_TO BE DONE:_
From the items below, pick out each line that contains the word "accomplish" and copy those lines in full.

-- Start of DATA TO USE --

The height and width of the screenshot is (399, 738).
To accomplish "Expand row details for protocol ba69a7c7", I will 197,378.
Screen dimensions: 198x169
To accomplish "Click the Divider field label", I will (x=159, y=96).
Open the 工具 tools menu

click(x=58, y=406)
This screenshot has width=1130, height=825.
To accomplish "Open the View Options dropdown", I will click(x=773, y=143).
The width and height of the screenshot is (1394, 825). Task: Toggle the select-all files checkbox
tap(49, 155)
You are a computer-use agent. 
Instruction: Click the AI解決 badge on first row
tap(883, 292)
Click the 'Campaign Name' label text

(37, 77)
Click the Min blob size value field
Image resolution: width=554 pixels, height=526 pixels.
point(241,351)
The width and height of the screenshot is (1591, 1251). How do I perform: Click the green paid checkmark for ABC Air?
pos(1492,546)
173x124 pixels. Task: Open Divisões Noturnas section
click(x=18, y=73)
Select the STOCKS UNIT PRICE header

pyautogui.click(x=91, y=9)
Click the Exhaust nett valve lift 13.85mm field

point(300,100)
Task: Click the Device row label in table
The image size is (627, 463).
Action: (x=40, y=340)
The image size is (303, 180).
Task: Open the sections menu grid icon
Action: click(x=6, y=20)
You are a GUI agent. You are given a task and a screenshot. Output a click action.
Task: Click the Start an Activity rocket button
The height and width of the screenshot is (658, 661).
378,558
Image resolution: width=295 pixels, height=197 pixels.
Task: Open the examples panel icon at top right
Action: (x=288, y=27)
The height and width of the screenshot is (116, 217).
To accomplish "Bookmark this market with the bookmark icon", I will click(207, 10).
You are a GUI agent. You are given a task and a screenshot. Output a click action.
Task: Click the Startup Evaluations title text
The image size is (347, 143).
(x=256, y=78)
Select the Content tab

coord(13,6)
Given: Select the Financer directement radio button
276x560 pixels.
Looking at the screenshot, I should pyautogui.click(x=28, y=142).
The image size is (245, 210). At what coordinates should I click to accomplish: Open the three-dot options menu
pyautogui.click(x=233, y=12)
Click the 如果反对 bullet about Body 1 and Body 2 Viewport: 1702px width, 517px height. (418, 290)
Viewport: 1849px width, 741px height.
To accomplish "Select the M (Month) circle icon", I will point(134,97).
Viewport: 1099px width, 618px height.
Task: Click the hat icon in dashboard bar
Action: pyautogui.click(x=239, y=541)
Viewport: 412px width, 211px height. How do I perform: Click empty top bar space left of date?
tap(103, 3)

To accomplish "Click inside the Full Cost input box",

-- End of DATA TO USE --

_FINISHED ANSWER:_
To accomplish "Expand row details for protocol ba69a7c7", I will 197,378.
To accomplish "Click the Divider field label", I will (x=159, y=96).
To accomplish "Open the View Options dropdown", I will click(x=773, y=143).
To accomplish "Bookmark this market with the bookmark icon", I will click(207, 10).
The image size is (245, 210). At what coordinates should I click to accomplish: Open the three-dot options menu
To accomplish "Select the M (Month) circle icon", I will point(134,97).
To accomplish "Click inside the Full Cost input box",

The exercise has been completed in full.